Video conferencing, despite its security and privacy foibles, is currently the leaky lifeblood of British democracy.
It’s also giving the public a window into its elite’s digs. Some members of that elite opt for a relatable, domestic backdrop. Others go with ancestral portraits hung on Georgian oak panelling, and a particularly ridiculous subset accidentally includes a well-framed shot of its backyard Grecian temples. The mainstay of the genre, however, is a hastily curated bookshelf.
For some politicians, the intrusion of cameras into the home is an unwelcome encroachment upon an unpopular passion: Ayn Rand, David Ike, more Ayn Rand, or maybe sketches of Maggie Thatcher in a Union Jack bikini.
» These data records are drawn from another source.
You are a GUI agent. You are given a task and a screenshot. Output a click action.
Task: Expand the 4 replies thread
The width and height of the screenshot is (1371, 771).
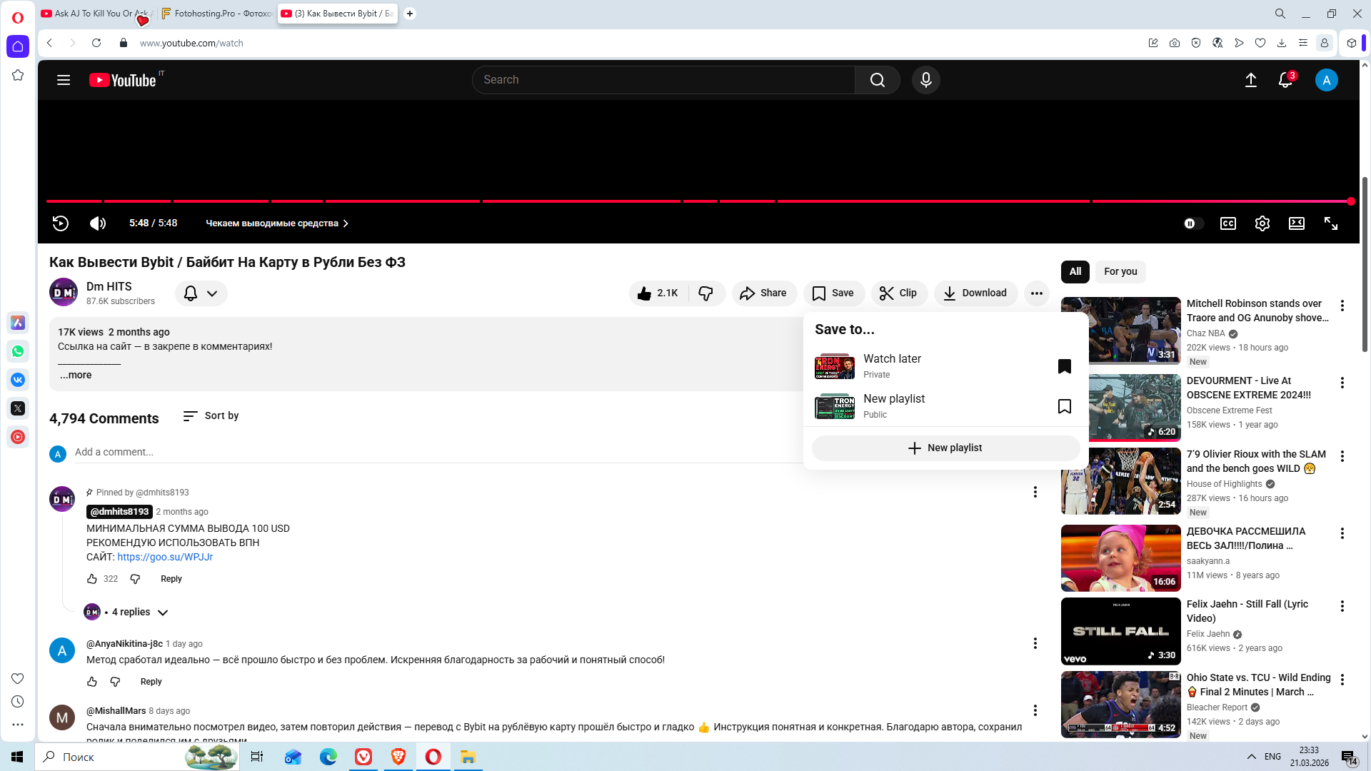pyautogui.click(x=131, y=613)

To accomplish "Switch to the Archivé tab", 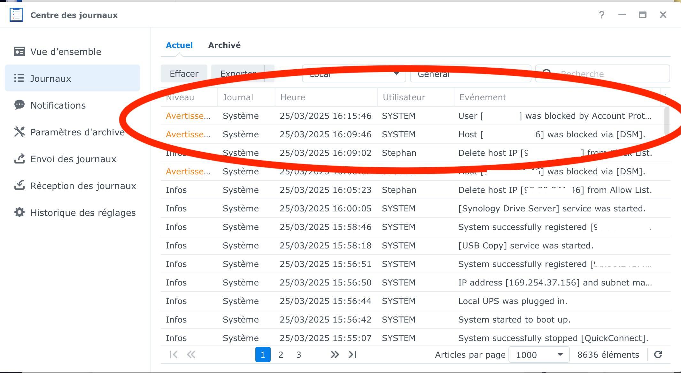I will (x=224, y=45).
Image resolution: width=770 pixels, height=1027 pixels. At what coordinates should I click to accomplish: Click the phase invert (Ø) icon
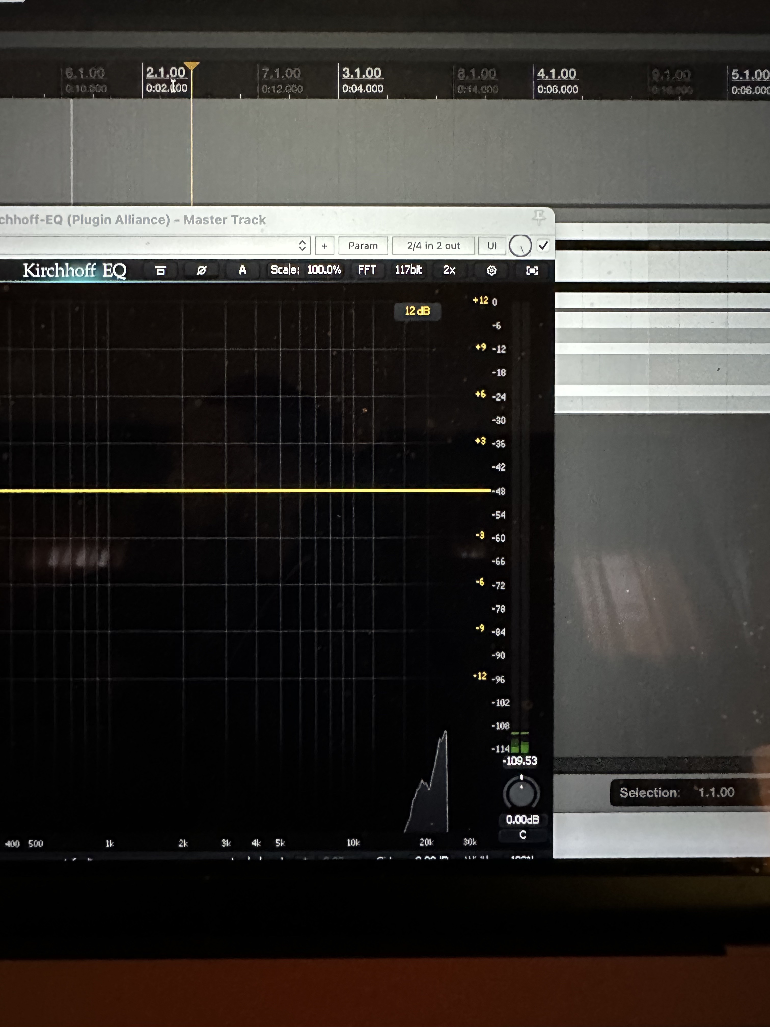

So, here are the shelf scandals we wish had happened – the embarrassing volumes and pictures, partially obscured by pot plants – that weren’t actually there, but feel about right.
- Mark Gino Francois
- Barely legal WWII fighter pilots
- BoJo
- Several binders labelled ‘NDAs’
- Govey
- A stabby knife (for backs)
- The Mogg
- The Modern Gentleman’s Guide to Servant Discipline
- Priti
- Avoiding Political Scandal: and how to apologise convincingly when you don’t (in cellophane)
- Cummings
- ‘Slightly eugenicy stuff’
- Liz Truss
- Several hundred unsold copies of Britannia Unchained.
- Raaab
- A lads mag but with mid-century debunked economists’ faces cut and pasted over models
- Hancock
- Long Government Words for Adults
- Sir Keir
- Whatever Blair’s autobiography is called (that’s enough – ed).